= REQUIRED ACTION =
Look below for the line that contains "You are a computer-use", then quote it and all the lines after it, exactly, with the pictures left out.

= DATA TO EXAMINE =
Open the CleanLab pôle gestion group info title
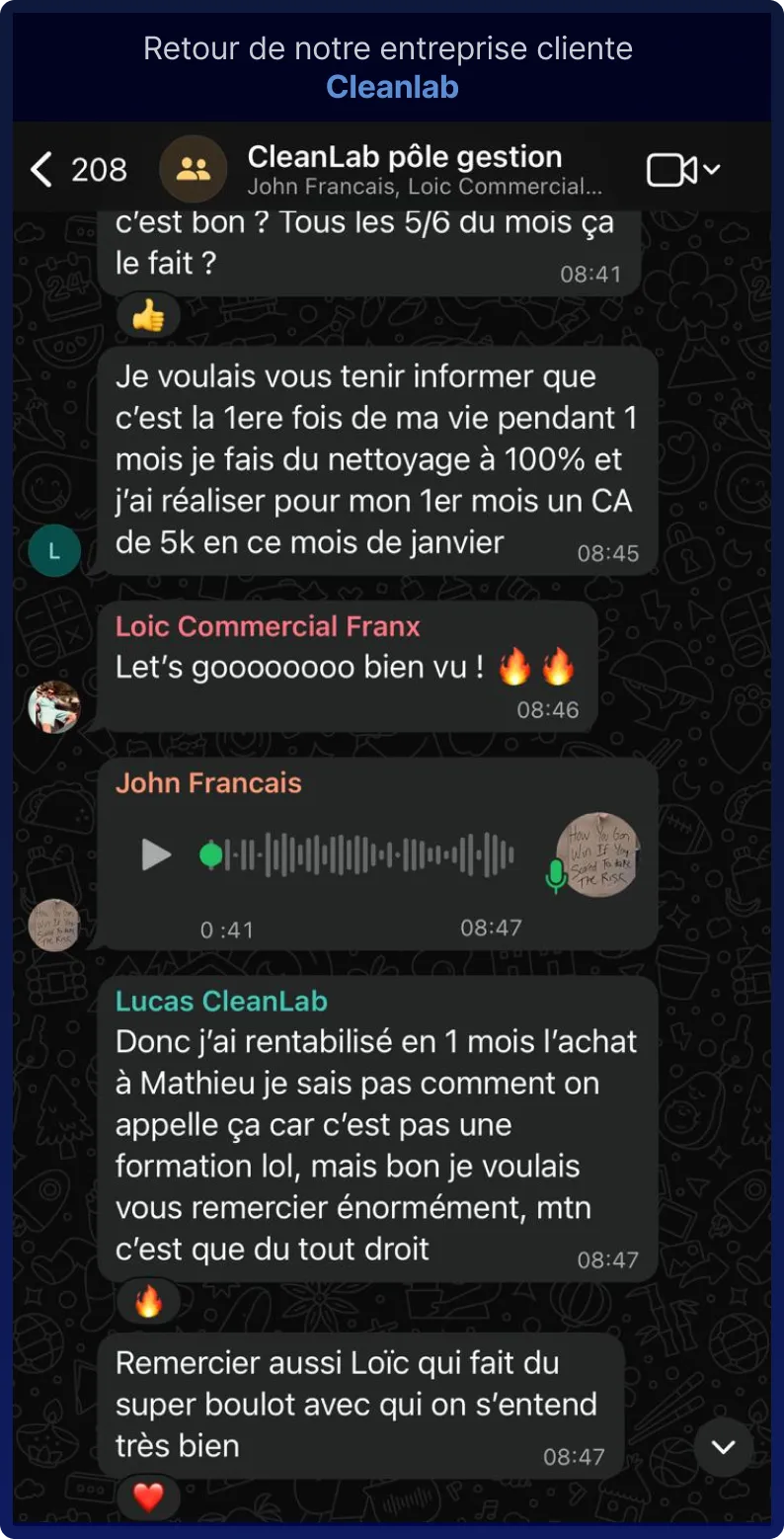Screen dimensions: 784x1539 point(405,157)
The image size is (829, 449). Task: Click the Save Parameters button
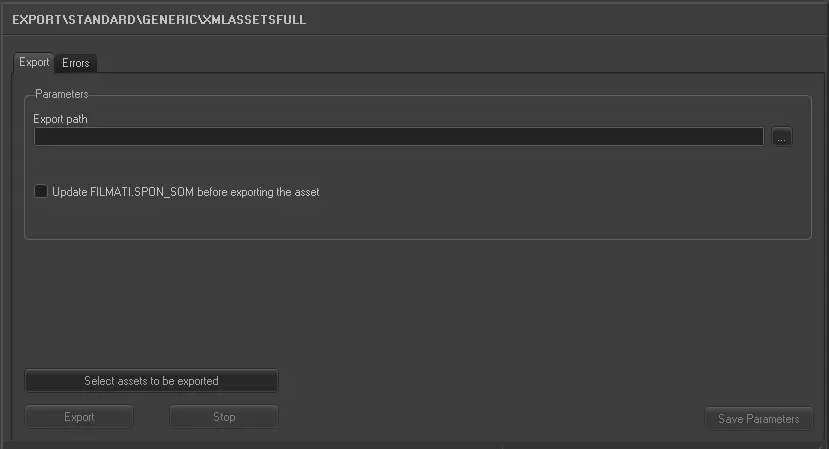pos(758,419)
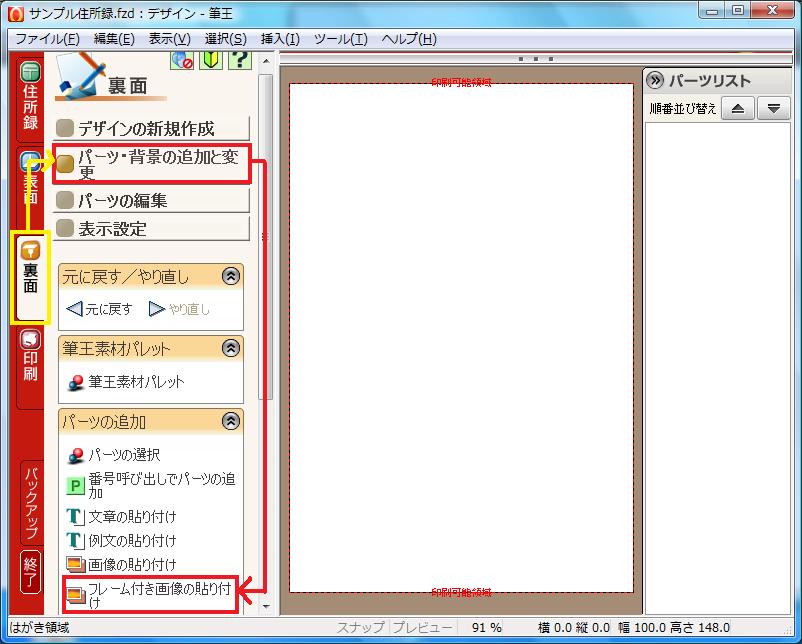The width and height of the screenshot is (802, 644).
Task: Click 番号呼び出しでパーツの追加 green P icon
Action: pyautogui.click(x=76, y=486)
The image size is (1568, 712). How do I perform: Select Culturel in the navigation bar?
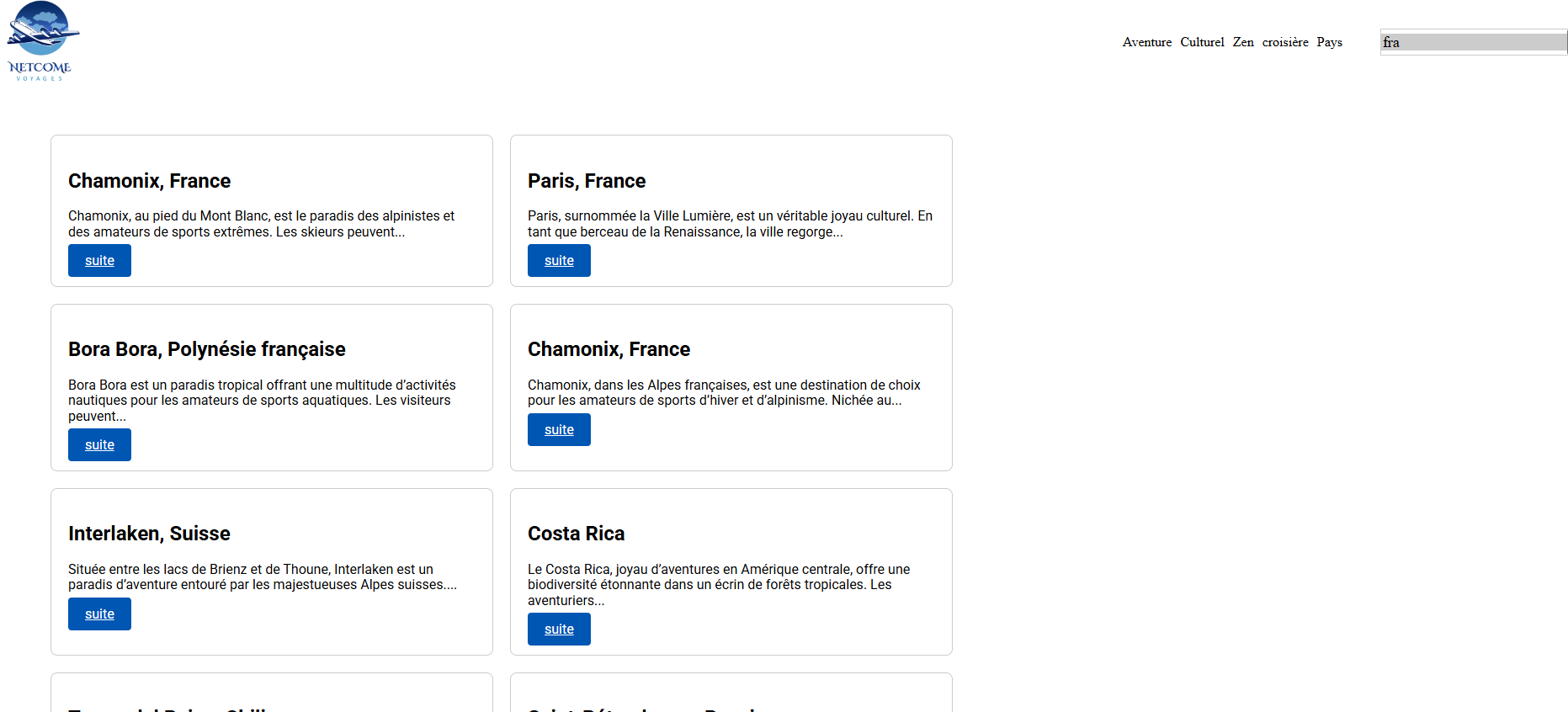[1201, 42]
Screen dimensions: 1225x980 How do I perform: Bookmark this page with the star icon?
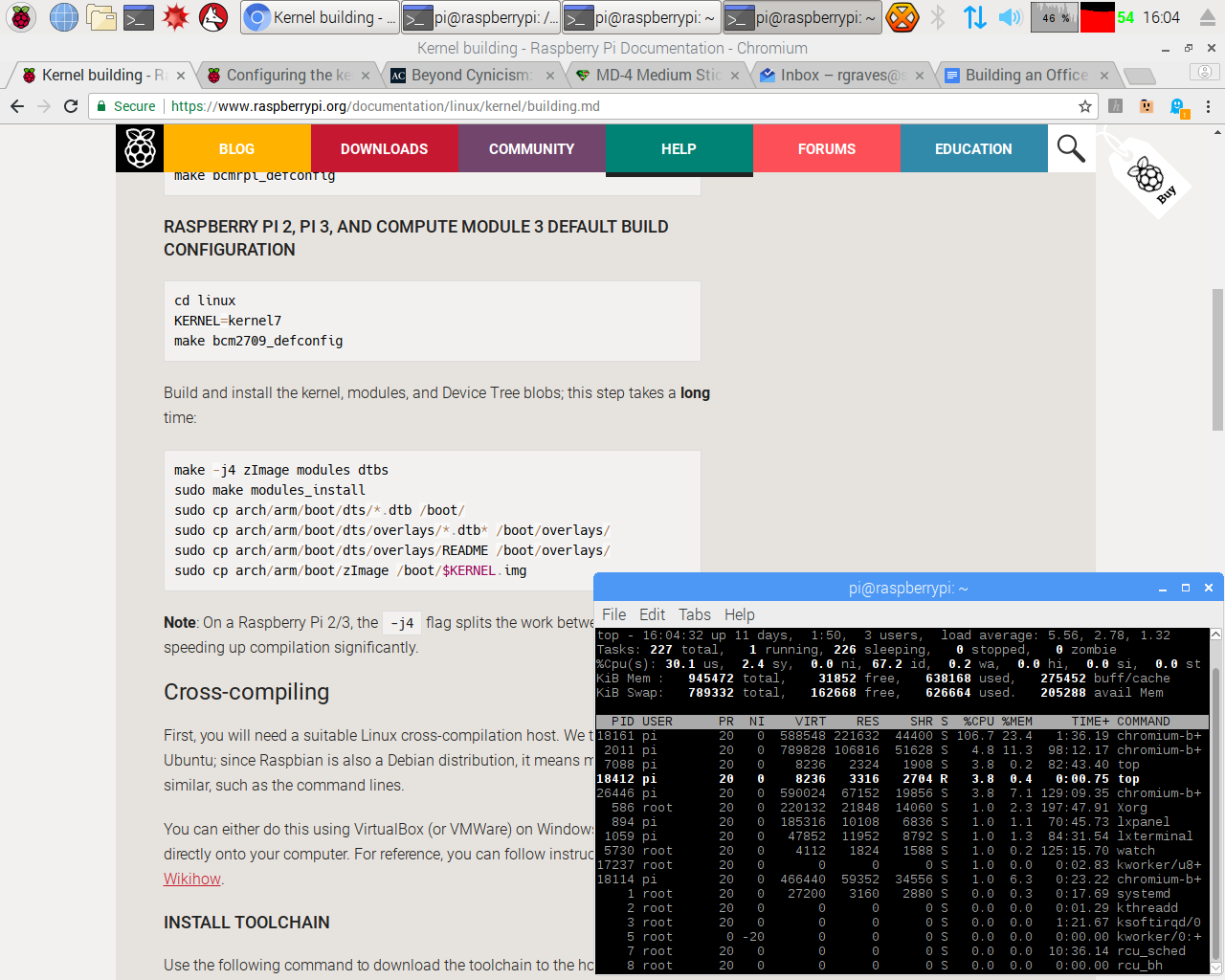click(1084, 106)
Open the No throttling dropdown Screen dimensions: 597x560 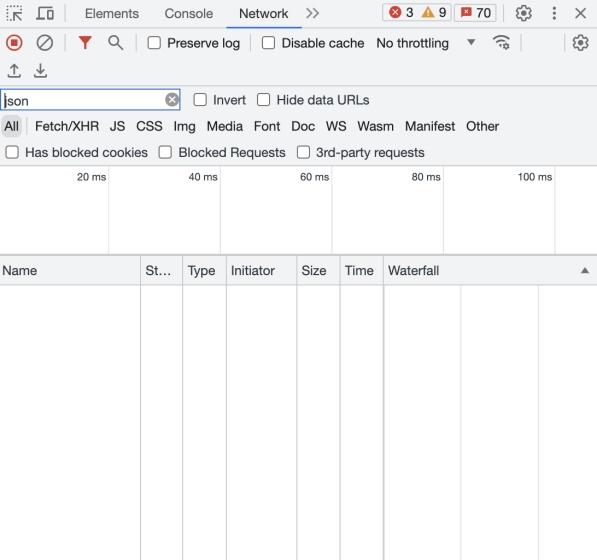[x=426, y=43]
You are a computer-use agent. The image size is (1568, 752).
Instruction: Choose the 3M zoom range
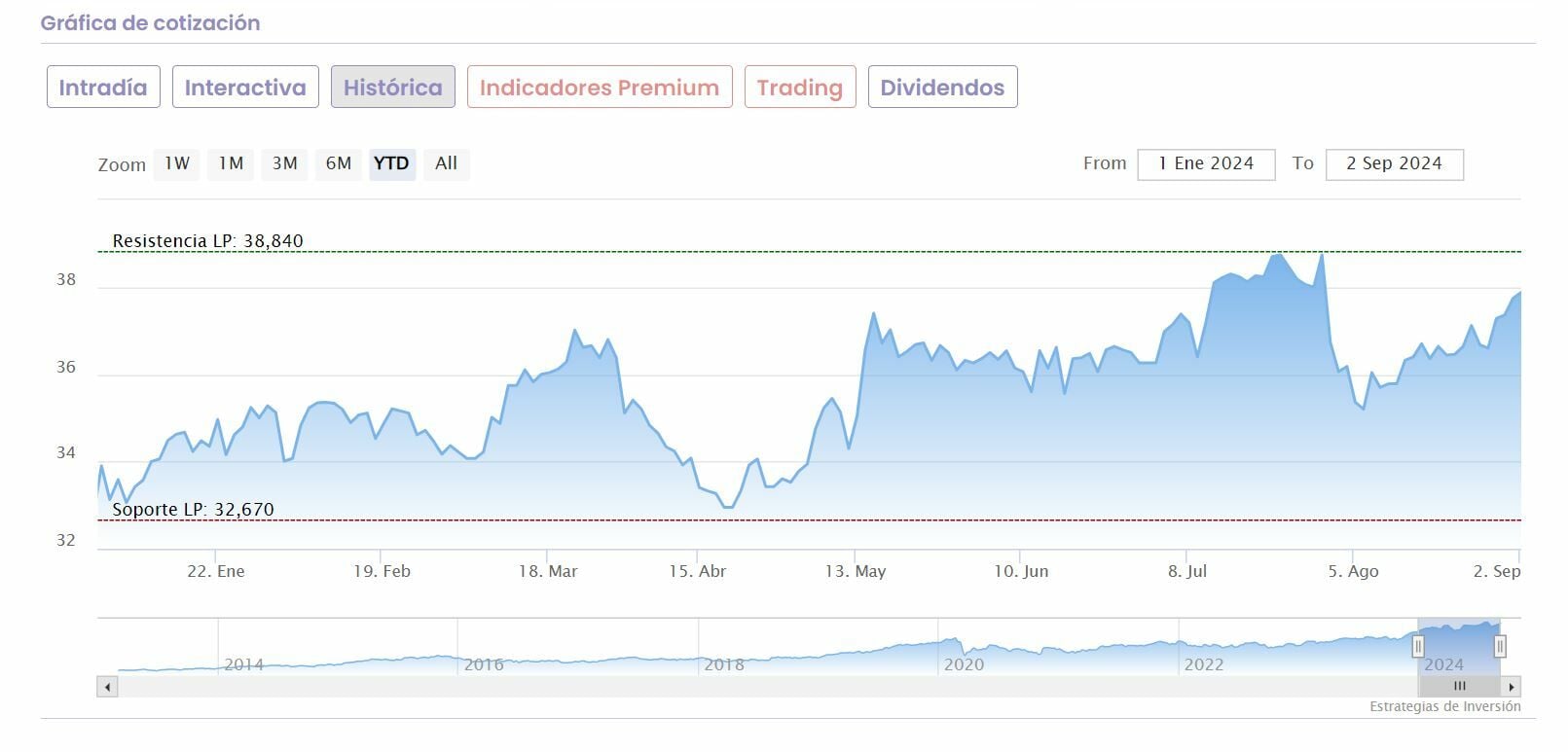click(284, 163)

= ANSWER SPACE =
You are a computer-use agent. The image size is (1568, 752).
Instruction: Choose the 3M zoom range
click(284, 163)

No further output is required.